● **What you are asked to do**
Only the lines from the first line of the records through the line containing "Given: Grab the Query editor resize handle" belong in the answer. Copy them exactly.

-=-=-

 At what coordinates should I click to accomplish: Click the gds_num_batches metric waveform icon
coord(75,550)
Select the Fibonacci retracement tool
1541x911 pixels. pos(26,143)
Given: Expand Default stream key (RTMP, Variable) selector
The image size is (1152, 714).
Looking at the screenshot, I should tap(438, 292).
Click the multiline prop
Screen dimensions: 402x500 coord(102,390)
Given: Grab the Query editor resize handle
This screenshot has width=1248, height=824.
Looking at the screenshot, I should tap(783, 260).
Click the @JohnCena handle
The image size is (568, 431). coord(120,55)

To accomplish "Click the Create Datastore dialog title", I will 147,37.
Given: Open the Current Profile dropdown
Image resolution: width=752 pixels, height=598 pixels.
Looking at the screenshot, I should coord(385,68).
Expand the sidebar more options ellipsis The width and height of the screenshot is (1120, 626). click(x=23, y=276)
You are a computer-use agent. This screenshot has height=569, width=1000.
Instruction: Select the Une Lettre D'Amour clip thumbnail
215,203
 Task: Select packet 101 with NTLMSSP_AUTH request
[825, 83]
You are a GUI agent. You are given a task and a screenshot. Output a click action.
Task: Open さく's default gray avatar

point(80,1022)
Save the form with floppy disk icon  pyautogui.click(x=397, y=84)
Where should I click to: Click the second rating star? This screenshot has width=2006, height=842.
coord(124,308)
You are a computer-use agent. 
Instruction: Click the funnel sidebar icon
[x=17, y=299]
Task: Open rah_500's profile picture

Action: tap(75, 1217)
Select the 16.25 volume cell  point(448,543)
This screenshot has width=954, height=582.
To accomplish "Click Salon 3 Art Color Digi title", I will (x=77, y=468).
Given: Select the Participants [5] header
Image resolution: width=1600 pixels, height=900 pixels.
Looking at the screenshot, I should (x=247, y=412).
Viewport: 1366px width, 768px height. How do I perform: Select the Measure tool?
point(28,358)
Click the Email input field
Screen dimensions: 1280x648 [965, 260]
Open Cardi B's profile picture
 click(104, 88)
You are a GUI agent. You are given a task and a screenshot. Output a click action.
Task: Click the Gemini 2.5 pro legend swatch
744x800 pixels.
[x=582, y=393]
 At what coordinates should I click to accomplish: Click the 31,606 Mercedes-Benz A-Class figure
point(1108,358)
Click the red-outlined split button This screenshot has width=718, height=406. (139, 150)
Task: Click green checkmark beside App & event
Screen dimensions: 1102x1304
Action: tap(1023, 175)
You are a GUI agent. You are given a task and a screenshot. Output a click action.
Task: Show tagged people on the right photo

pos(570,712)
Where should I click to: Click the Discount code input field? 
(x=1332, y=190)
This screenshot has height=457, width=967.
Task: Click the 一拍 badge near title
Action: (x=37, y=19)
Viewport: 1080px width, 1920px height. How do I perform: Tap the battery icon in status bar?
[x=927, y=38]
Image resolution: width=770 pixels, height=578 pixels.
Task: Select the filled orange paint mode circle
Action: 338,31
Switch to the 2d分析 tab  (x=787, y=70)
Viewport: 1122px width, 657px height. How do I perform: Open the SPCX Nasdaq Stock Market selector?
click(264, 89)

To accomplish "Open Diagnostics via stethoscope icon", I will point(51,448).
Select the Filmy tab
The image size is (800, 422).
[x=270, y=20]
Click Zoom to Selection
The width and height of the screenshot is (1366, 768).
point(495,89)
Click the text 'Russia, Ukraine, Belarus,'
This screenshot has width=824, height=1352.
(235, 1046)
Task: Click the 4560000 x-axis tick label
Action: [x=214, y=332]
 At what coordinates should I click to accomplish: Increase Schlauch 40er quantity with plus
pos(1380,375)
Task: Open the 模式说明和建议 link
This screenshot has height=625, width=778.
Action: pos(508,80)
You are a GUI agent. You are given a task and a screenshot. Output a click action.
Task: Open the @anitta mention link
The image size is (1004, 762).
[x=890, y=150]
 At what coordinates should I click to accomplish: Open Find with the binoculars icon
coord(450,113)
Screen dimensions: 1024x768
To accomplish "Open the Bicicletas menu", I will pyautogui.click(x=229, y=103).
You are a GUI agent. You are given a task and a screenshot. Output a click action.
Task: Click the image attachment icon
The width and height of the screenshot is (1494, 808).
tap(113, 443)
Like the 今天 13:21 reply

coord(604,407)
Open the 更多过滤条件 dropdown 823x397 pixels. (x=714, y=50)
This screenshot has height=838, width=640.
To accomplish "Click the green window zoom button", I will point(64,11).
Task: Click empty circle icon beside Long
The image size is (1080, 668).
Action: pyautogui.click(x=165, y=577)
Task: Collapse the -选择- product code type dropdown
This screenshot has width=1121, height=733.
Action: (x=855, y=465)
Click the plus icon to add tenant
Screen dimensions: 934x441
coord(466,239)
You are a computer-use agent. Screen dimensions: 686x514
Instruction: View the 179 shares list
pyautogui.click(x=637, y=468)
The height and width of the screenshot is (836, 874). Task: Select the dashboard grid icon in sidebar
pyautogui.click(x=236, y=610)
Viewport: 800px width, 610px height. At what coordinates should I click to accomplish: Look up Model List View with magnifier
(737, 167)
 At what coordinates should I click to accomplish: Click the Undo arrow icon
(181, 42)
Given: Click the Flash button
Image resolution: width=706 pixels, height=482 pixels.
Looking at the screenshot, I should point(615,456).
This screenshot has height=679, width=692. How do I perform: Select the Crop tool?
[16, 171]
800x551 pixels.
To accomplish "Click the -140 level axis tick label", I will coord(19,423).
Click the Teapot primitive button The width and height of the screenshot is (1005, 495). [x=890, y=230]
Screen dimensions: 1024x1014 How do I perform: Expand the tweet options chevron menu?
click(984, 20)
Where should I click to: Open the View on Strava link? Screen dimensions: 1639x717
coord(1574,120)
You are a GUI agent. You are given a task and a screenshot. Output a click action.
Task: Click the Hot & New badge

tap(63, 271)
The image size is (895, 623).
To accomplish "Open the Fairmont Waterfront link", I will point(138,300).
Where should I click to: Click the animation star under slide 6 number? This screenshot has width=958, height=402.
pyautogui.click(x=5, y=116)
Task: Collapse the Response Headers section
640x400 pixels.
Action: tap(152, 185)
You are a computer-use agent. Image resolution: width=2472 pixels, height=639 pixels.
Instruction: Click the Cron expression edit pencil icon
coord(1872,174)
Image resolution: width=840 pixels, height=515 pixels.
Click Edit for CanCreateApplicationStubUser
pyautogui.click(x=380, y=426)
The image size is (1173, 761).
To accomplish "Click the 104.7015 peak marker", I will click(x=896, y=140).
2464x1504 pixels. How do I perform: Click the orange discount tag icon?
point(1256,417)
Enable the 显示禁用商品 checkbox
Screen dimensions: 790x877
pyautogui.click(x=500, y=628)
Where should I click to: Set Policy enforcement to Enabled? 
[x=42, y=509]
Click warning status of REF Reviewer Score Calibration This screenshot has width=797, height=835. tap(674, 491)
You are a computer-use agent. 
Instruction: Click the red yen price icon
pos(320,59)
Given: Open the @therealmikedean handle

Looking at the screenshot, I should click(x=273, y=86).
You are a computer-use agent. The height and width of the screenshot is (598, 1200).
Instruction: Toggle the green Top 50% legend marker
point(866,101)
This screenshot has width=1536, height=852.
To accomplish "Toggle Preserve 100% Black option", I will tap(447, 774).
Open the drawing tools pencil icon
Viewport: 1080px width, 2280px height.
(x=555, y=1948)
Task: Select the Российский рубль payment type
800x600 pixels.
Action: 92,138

-=-=-

● **Exercise result**
 At what coordinates should I click to accomplish: Click the gds_num_batches metric waveform icon
coord(75,550)
Select the Fibonacci retracement tool
1541x911 pixels. pos(26,143)
Given: Expand Default stream key (RTMP, Variable) selector
The image size is (1152, 714).
Looking at the screenshot, I should tap(438, 292).
Click the multiline prop
Screen dimensions: 402x500 coord(102,390)
Given: Grab the Query editor resize handle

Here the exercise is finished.